= George of Pisidia =

7th-century Byzantine poet

George of Pisidia (Γεώργιος Πισίδης, Geōrgios Pisidēs; Latinized as Pisida; ) was a Byzantine poet, born in Pisidia. As an important early poet of Byzantine literature, he "contributed a great deal to the formation of many of the main features of Byzantine poetry".

==Life and career==
His poems suggest that he was a Pisidian by birth, and a friend of Patriarch Sergius I of Constantinople and the Emperor Heraclius. He was a deacon, guardian of the sacred vessels, referendary, and chartophylax (keeper of the records) of the church of St. Sophia. His works have been published in the original Greek with a Latin version. About five thousand verses of his poetry, most in trimetric iambics, have survived.

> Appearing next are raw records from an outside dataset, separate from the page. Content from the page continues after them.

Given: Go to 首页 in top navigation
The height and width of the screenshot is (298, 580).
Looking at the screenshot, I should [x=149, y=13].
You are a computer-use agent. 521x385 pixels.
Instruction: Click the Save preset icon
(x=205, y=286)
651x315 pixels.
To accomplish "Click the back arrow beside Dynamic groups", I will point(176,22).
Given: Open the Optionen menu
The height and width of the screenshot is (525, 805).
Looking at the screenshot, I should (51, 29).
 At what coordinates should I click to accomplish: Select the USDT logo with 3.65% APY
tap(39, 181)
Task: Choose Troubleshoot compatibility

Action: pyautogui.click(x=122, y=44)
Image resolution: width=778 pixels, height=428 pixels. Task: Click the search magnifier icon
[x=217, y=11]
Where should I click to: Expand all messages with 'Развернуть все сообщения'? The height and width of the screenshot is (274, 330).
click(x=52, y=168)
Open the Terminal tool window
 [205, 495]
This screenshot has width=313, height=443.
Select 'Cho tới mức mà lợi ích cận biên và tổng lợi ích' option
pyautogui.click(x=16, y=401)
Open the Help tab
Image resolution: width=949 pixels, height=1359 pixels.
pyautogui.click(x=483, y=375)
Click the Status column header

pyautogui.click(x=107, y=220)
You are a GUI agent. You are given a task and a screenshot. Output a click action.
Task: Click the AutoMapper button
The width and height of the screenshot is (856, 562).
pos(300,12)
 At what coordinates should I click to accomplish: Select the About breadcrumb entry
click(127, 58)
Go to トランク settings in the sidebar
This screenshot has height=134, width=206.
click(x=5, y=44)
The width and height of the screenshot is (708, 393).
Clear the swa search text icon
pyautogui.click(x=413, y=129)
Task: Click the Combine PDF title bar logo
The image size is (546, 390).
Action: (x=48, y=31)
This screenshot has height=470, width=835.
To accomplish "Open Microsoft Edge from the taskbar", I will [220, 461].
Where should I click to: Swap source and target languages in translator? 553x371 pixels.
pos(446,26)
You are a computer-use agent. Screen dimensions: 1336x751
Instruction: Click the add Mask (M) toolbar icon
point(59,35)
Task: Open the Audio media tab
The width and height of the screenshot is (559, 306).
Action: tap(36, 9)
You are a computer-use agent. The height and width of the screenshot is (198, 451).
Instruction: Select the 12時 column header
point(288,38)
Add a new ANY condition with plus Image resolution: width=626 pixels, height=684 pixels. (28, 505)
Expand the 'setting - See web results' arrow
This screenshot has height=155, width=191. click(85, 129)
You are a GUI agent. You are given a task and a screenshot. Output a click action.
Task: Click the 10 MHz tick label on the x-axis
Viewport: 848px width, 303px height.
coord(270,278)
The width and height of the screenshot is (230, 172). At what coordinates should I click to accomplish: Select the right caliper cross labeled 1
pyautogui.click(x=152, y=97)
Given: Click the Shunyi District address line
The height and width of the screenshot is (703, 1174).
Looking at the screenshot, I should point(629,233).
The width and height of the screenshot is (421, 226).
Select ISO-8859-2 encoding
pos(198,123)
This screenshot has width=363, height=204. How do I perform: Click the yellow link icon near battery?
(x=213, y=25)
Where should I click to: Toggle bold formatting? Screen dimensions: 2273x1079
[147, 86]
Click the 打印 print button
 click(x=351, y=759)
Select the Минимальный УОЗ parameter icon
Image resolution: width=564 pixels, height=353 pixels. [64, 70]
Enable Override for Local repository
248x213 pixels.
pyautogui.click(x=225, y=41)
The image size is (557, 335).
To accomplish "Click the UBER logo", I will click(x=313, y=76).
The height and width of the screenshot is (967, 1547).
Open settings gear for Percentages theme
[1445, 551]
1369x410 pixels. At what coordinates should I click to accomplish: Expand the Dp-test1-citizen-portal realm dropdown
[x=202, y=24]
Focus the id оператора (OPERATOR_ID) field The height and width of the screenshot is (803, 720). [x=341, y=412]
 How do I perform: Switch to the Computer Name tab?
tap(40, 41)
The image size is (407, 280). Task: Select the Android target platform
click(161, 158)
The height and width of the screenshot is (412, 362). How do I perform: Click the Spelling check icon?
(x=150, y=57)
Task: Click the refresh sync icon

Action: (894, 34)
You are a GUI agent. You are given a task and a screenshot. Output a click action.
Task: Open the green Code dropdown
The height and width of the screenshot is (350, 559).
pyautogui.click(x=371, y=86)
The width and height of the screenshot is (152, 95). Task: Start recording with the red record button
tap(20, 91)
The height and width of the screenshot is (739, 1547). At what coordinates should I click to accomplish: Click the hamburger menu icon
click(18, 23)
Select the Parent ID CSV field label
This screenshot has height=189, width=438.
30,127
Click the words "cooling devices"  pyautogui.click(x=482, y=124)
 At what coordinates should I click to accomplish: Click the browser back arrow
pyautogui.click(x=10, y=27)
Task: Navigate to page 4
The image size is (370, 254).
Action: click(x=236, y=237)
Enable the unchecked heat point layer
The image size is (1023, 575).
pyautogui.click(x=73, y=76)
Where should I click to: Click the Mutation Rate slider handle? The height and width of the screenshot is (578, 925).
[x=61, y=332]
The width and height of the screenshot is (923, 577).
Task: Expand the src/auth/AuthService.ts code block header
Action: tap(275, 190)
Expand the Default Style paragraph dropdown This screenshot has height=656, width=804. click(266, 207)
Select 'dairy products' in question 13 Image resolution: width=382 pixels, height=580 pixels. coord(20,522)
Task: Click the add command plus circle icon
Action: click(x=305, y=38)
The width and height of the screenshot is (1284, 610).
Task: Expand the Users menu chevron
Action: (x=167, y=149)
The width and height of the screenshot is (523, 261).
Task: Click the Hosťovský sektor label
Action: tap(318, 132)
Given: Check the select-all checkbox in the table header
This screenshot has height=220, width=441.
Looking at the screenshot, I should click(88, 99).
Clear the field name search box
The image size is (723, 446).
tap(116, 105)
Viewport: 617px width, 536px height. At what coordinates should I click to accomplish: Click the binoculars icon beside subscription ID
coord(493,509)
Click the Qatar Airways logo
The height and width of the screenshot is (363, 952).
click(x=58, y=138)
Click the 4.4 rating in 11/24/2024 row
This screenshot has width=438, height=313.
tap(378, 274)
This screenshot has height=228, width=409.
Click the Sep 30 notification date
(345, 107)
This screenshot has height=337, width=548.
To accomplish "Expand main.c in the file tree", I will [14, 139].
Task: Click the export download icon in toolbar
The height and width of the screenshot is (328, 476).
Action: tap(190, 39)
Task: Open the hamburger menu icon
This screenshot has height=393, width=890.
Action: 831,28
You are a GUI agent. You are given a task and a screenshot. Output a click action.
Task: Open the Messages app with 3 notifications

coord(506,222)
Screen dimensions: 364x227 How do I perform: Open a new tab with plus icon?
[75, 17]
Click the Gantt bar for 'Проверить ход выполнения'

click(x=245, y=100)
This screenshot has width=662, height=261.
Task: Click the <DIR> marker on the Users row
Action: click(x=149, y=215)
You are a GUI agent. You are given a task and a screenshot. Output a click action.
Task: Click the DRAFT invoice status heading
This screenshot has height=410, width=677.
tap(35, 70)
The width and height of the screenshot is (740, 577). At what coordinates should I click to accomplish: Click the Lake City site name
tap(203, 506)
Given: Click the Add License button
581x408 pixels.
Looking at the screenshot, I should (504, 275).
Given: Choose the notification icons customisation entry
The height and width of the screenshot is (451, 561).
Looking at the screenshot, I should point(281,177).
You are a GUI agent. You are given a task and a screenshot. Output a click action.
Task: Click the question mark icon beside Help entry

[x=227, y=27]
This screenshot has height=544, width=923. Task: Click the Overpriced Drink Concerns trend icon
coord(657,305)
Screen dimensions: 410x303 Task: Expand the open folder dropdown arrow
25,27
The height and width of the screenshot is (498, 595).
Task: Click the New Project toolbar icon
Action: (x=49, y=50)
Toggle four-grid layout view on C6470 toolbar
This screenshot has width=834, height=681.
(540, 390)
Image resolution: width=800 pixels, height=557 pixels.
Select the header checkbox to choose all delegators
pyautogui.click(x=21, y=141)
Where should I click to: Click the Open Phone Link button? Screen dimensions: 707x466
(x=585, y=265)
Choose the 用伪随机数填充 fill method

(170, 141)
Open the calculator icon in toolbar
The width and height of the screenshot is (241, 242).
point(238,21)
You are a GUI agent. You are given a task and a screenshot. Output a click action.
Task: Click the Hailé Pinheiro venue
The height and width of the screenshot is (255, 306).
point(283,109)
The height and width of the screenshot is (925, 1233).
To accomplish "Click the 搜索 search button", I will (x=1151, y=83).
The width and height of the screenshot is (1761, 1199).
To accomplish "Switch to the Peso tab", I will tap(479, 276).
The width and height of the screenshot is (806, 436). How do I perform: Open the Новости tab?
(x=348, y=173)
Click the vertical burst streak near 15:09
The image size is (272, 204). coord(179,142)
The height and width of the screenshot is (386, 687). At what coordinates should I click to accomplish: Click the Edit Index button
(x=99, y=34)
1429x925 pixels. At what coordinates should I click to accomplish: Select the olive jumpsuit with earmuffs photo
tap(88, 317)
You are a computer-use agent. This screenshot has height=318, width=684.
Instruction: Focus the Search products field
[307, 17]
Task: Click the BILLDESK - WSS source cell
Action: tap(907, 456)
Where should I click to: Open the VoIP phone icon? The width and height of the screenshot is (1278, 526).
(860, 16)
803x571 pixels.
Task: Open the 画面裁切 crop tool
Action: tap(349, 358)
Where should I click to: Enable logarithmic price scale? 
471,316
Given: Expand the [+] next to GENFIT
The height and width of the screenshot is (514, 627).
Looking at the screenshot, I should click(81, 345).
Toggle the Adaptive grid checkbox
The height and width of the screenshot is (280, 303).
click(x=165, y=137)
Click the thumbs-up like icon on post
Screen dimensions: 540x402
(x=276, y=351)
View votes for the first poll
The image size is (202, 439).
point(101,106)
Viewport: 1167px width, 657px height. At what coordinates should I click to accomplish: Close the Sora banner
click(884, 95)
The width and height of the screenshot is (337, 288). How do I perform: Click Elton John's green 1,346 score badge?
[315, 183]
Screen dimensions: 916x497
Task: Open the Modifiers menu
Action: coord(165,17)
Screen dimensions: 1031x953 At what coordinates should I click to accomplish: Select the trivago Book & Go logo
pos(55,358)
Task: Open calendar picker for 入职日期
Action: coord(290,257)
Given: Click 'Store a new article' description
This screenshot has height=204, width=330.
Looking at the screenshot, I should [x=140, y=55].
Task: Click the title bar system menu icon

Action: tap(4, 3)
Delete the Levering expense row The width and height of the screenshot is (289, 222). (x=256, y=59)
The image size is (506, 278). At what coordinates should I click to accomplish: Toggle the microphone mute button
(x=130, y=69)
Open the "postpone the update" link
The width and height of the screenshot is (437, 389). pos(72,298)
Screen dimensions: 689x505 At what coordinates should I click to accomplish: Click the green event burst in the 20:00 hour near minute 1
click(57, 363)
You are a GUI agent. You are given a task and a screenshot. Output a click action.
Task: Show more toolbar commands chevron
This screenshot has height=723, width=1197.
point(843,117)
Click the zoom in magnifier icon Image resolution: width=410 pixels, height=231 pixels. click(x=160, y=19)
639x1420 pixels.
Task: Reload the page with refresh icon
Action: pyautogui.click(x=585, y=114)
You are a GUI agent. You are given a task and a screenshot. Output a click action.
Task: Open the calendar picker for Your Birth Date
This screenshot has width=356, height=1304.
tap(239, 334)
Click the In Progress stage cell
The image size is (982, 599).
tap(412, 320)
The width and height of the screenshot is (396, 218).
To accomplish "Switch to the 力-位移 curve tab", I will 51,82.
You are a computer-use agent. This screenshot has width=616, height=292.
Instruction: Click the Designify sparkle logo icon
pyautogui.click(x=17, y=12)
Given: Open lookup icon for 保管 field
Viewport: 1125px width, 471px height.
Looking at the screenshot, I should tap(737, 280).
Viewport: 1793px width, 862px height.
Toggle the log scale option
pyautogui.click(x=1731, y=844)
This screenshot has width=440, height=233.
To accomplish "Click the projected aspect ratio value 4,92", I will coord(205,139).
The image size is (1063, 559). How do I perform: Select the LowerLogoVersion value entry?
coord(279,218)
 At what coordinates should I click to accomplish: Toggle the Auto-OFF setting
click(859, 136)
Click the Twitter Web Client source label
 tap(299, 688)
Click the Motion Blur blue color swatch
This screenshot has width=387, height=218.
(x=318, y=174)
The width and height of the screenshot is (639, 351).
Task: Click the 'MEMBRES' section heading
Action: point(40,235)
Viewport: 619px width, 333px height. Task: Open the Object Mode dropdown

His earliest work, in three cantos, is De expeditione Heraclii imperatoris contra Persas, libri tres on Heraclius' campaign against the Persians in 622 (a campaign in which a relic purporting to be the True Cross, which the Persians had captured some years before at Jerusalem, was recovered), seems to be the work of an eyewitness. This was followed by the Avarica (or Bellum Avaricum), an account of a futile attack on Constantinople by the Avars (626), during the absence of the emperor and his army, said to have been repulsed by the aid of the Virgin Mary; and by the Heraclias (or De extremo Chosroae Persarum regis excidio), a general survey of the exploits of Heraclius both at home and abroad down to the final overthrow of Chosroes in 627. In his paper The Official History of Heraclius' Persian Campaigns, James Howard-Johnston makes a strong case for George of Pisida also having composed a now lost account of Heraclius' Persian campaigns in a combination of prose and poetry. This account was apparently based on Heraclius' own dispatches from Persia to the citizens of Constantinople and was available for Theophanes the Confessor as a basis for his Chronographia.

Next he wrote In sanctam Jesu Christi, Dei nostri resurrectionem, in which the poet exhorts Flavius Constantinus to follow in the footsteps of his father, Heraclius. There was also a didactic poem, Hexameron or Cosmologia (also called Opus sex dierum seu Mundi opificium), upon the creation of the world, dedicated to Sergius; De vanitate vitae, a treatise on the vanity of life, after the manner of Ecclesiastes; Contra impium Severum Antiochiae, a controversial composition against Patriarch Severus of Antioch and his Monophysitism; two short poems, including In templum Deiparae Constantinopoli, in Blachernissitum upon the resurrection of Christ and on the recovery of the True Cross. He wrote one piece in prose, Encomium in S. Anastasium martyrem. References in Theophanes, Suidas, and Isaac Tzetzes, mention other lost works.

Michael Psellus later compared him with, and even prefers him to, Euripides. George of Pisidia has been suggested as a possible author of the Akathist Hymn to the Theotokos.